• SOURCE MATERIAL:
○ ○ ○ ○ ○
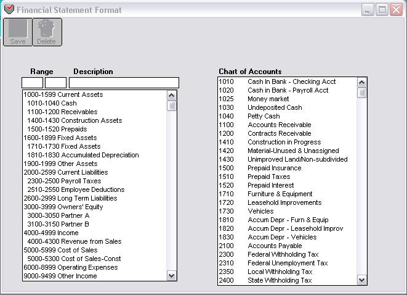Click the Description text field

[124, 83]
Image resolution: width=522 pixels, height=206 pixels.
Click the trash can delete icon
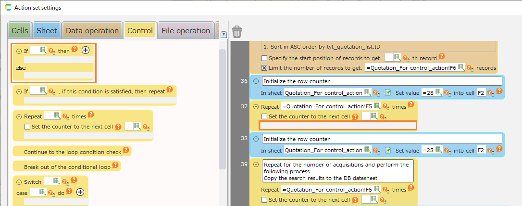236,32
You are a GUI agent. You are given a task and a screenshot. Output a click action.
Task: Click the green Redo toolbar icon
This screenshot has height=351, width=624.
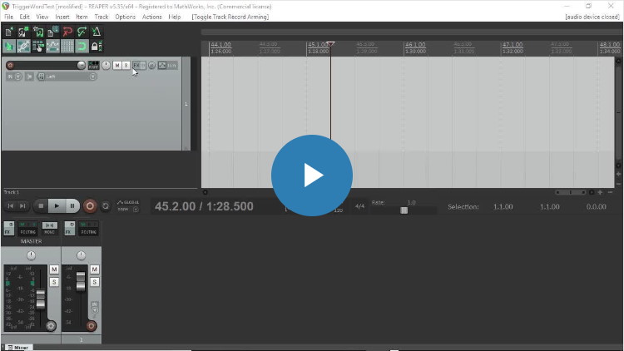(x=82, y=32)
○ ○ ○ ○ ○
Give the lines above as a JSON list of strings, one string per line, with blank lines left out. Omit the pictures from the answer.

• TASK RESPONSE:
[
  "Click the Description text field",
  "[124, 83]",
  "Image resolution: width=522 pixels, height=206 pixels.",
  "Click the trash can delete icon",
  "236,32",
  "You are a GUI agent. You are given a task and a screenshot. Output a click action.",
  "Task: Click the green Redo toolbar icon",
  "This screenshot has height=351, width=624.",
  "(x=82, y=32)"
]